Return the full set of entries exactly. Omit none.

++++ GIVEN ENTRIES

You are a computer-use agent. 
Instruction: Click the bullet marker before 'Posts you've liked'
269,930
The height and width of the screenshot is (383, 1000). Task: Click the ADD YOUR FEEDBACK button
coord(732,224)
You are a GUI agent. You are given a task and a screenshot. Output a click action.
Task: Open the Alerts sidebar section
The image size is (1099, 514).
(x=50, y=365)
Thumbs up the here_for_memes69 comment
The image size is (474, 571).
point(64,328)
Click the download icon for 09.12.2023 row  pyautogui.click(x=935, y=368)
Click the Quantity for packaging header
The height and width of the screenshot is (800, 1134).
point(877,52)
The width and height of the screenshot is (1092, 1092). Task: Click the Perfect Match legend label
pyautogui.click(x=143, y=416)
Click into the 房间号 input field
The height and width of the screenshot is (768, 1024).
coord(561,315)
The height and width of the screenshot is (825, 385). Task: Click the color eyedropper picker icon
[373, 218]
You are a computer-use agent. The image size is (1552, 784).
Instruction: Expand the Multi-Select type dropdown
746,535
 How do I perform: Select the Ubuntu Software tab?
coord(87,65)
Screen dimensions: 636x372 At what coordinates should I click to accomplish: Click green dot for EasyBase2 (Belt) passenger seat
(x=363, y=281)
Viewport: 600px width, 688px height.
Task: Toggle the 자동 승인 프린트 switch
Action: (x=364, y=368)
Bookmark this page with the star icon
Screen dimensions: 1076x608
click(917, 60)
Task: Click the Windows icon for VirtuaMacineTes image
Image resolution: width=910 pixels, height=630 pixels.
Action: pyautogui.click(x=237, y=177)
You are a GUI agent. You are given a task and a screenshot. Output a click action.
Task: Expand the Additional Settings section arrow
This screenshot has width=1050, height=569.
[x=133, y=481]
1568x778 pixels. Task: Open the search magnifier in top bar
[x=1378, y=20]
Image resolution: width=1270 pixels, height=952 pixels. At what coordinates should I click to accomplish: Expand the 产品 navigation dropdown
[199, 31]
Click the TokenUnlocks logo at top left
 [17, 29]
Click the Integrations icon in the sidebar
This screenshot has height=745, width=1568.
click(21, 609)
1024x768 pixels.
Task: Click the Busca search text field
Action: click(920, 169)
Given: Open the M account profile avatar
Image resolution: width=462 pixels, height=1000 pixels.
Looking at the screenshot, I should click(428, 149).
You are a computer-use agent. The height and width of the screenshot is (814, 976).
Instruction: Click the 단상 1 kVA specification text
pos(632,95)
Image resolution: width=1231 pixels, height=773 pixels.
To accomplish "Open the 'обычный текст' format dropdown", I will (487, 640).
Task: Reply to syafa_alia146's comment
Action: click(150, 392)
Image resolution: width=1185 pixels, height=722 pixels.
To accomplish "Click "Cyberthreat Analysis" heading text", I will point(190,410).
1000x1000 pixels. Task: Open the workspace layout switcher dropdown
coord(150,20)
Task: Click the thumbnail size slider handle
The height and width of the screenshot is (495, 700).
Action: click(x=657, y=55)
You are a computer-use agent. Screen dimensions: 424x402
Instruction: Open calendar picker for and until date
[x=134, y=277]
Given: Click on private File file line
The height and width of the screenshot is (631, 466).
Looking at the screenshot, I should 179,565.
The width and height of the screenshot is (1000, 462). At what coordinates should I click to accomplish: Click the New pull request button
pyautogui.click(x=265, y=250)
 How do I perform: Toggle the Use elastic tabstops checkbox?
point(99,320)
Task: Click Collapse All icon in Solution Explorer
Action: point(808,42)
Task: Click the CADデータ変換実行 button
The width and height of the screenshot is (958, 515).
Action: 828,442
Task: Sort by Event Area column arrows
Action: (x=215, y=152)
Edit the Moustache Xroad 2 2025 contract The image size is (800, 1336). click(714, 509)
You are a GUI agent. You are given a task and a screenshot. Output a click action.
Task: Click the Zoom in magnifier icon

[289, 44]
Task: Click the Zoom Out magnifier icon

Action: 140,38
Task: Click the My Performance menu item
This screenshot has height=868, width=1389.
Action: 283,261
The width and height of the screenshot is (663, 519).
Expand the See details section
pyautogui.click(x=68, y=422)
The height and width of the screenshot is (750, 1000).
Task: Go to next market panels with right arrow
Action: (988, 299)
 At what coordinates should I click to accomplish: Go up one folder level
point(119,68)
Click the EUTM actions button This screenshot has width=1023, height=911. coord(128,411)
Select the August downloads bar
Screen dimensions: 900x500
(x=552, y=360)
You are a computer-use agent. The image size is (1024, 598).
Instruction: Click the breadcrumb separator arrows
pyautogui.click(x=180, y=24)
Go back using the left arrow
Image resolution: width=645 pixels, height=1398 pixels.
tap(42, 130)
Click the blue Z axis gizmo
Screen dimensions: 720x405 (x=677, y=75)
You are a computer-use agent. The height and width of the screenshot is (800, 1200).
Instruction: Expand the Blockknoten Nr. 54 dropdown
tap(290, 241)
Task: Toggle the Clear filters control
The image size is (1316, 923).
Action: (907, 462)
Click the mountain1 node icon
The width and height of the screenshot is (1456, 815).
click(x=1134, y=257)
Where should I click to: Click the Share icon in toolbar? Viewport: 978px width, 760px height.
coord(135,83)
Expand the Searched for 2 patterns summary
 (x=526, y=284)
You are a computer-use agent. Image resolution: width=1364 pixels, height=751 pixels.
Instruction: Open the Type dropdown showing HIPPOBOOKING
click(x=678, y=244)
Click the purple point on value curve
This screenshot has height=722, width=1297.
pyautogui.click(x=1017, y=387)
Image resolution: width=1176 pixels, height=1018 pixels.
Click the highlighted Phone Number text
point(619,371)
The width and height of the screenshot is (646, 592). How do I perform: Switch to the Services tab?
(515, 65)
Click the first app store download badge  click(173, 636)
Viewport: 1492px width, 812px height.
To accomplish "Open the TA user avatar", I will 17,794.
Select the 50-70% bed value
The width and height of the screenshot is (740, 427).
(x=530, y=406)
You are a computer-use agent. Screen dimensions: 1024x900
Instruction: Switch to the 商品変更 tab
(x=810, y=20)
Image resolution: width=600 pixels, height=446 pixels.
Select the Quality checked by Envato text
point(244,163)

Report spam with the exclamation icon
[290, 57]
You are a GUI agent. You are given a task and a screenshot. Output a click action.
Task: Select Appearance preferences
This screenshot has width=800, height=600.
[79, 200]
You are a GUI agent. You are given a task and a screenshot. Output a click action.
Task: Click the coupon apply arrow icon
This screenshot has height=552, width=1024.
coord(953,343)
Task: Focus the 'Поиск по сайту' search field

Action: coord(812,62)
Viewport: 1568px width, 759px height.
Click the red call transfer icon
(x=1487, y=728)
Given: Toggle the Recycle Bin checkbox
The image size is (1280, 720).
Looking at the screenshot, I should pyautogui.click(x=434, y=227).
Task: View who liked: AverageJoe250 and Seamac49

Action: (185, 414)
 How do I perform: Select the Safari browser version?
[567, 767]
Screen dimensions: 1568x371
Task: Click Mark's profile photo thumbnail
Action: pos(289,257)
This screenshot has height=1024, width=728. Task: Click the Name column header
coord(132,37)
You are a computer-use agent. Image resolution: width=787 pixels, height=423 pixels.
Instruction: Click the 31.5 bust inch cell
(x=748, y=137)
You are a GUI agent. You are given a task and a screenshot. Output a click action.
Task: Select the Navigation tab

++++++++

(FINISHED TASK)
You are a computer-use agent. 
Instruction: Click the bullet marker before 'Posts you've liked'
269,930
The height and width of the screenshot is (383, 1000). Task: Click the ADD YOUR FEEDBACK button
coord(732,224)
You are a GUI agent. You are given a task and a screenshot. Output a click action.
Task: Open the Alerts sidebar section
The image size is (1099, 514).
(x=50, y=365)
Thumbs up the here_for_memes69 comment
The image size is (474, 571).
point(64,328)
Click the download icon for 09.12.2023 row  pyautogui.click(x=935, y=368)
Click the Quantity for packaging header
The height and width of the screenshot is (800, 1134).
point(877,52)
The width and height of the screenshot is (1092, 1092). Task: Click the Perfect Match legend label
pyautogui.click(x=143, y=416)
Click into the 房间号 input field
The height and width of the screenshot is (768, 1024).
coord(561,315)
The height and width of the screenshot is (825, 385). Task: Click the color eyedropper picker icon
[373, 218]
You are a computer-use agent. The image size is (1552, 784).
Instruction: Expand the Multi-Select type dropdown
746,535
 How do I perform: Select the Ubuntu Software tab?
coord(87,65)
Screen dimensions: 636x372 At what coordinates should I click to accomplish: Click green dot for EasyBase2 (Belt) passenger seat
(x=363, y=281)
Viewport: 600px width, 688px height.
Task: Toggle the 자동 승인 프린트 switch
Action: (x=364, y=368)
Bookmark this page with the star icon
Screen dimensions: 1076x608
click(917, 60)
Task: Click the Windows icon for VirtuaMacineTes image
Image resolution: width=910 pixels, height=630 pixels.
Action: pyautogui.click(x=237, y=177)
You are a GUI agent. You are given a task and a screenshot. Output a click action.
Task: Expand the Additional Settings section arrow
This screenshot has width=1050, height=569.
[x=133, y=481]
1568x778 pixels. Task: Open the search magnifier in top bar
[x=1378, y=20]
Image resolution: width=1270 pixels, height=952 pixels. At what coordinates should I click to accomplish: Expand the 产品 navigation dropdown
[199, 31]
Click the TokenUnlocks logo at top left
 [17, 29]
Click the Integrations icon in the sidebar
This screenshot has height=745, width=1568.
click(21, 609)
1024x768 pixels.
Task: Click the Busca search text field
Action: click(920, 169)
Given: Open the M account profile avatar
Image resolution: width=462 pixels, height=1000 pixels.
Looking at the screenshot, I should click(428, 149).
You are a computer-use agent. The height and width of the screenshot is (814, 976).
Instruction: Click the 단상 1 kVA specification text
pos(632,95)
Image resolution: width=1231 pixels, height=773 pixels.
To accomplish "Open the 'обычный текст' format dropdown", I will (487, 640).
Task: Reply to syafa_alia146's comment
Action: click(150, 392)
Image resolution: width=1185 pixels, height=722 pixels.
To accomplish "Click "Cyberthreat Analysis" heading text", I will point(190,410).
1000x1000 pixels. Task: Open the workspace layout switcher dropdown
coord(150,20)
Task: Click the thumbnail size slider handle
The height and width of the screenshot is (495, 700).
Action: click(x=657, y=55)
You are a computer-use agent. Screen dimensions: 424x402
Instruction: Open calendar picker for and until date
[x=134, y=277]
Given: Click on private File file line
The height and width of the screenshot is (631, 466).
Looking at the screenshot, I should 179,565.
The width and height of the screenshot is (1000, 462). At what coordinates should I click to accomplish: Click the New pull request button
pyautogui.click(x=265, y=250)
 How do I perform: Toggle the Use elastic tabstops checkbox?
point(99,320)
Task: Click Collapse All icon in Solution Explorer
Action: point(808,42)
Task: Click the CADデータ変換実行 button
The width and height of the screenshot is (958, 515).
Action: 828,442
Task: Sort by Event Area column arrows
Action: (x=215, y=152)
Edit the Moustache Xroad 2 2025 contract The image size is (800, 1336). click(714, 509)
You are a GUI agent. You are given a task and a screenshot. Output a click action.
Task: Click the Zoom in magnifier icon

[289, 44]
Task: Click the Zoom Out magnifier icon

Action: 140,38
Task: Click the My Performance menu item
This screenshot has height=868, width=1389.
Action: 283,261
The width and height of the screenshot is (663, 519).
Expand the See details section
pyautogui.click(x=68, y=422)
The height and width of the screenshot is (750, 1000).
Task: Go to next market panels with right arrow
Action: (988, 299)
 At what coordinates should I click to accomplish: Go up one folder level
point(119,68)
Click the EUTM actions button This screenshot has width=1023, height=911. coord(128,411)
Select the August downloads bar
Screen dimensions: 900x500
(x=552, y=360)
You are a computer-use agent. The image size is (1024, 598).
Instruction: Click the breadcrumb separator arrows
pyautogui.click(x=180, y=24)
Go back using the left arrow
Image resolution: width=645 pixels, height=1398 pixels.
tap(42, 130)
Click the blue Z axis gizmo
Screen dimensions: 720x405 (x=677, y=75)
You are a computer-use agent. The height and width of the screenshot is (800, 1200).
Instruction: Expand the Blockknoten Nr. 54 dropdown
tap(290, 241)
Task: Toggle the Clear filters control
The image size is (1316, 923).
Action: (907, 462)
Click the mountain1 node icon
The width and height of the screenshot is (1456, 815).
click(x=1134, y=257)
Where should I click to: Click the Share icon in toolbar? Viewport: 978px width, 760px height.
coord(135,83)
Expand the Searched for 2 patterns summary
 (x=526, y=284)
You are a computer-use agent. Image resolution: width=1364 pixels, height=751 pixels.
Instruction: Open the Type dropdown showing HIPPOBOOKING
click(x=678, y=244)
Click the purple point on value curve
This screenshot has height=722, width=1297.
pyautogui.click(x=1017, y=387)
Image resolution: width=1176 pixels, height=1018 pixels.
Click the highlighted Phone Number text
point(619,371)
The width and height of the screenshot is (646, 592). How do I perform: Switch to the Services tab?
(515, 65)
Click the first app store download badge  click(173, 636)
Viewport: 1492px width, 812px height.
To accomplish "Open the TA user avatar", I will 17,794.
Select the 50-70% bed value
The width and height of the screenshot is (740, 427).
(x=530, y=406)
You are a computer-use agent. Screen dimensions: 1024x900
Instruction: Switch to the 商品変更 tab
(x=810, y=20)
Image resolution: width=600 pixels, height=446 pixels.
Select the Quality checked by Envato text
point(244,163)

Report spam with the exclamation icon
[290, 57]
You are a GUI agent. You are given a task and a screenshot. Output a click action.
Task: Select Appearance preferences
This screenshot has width=800, height=600.
[79, 200]
You are a GUI agent. You are given a task and a screenshot. Output a click action.
Task: Click the coupon apply arrow icon
This screenshot has height=552, width=1024.
coord(953,343)
Task: Focus the 'Поиск по сайту' search field

Action: coord(812,62)
Viewport: 1568px width, 759px height.
Click the red call transfer icon
(x=1487, y=728)
Given: Toggle the Recycle Bin checkbox
The image size is (1280, 720).
Looking at the screenshot, I should pyautogui.click(x=434, y=227).
Task: View who liked: AverageJoe250 and Seamac49

Action: (185, 414)
 How do I perform: Select the Safari browser version?
[567, 767]
Screen dimensions: 1568x371
Task: Click Mark's profile photo thumbnail
Action: pos(289,257)
This screenshot has height=1024, width=728. Task: Click the Name column header
coord(132,37)
You are a computer-use agent. Image resolution: width=787 pixels, height=423 pixels.
Instruction: Click the 31.5 bust inch cell
(x=748, y=137)
You are a GUI agent. You are given a task and a screenshot. Output a click action.
Task: Select the Navigation tab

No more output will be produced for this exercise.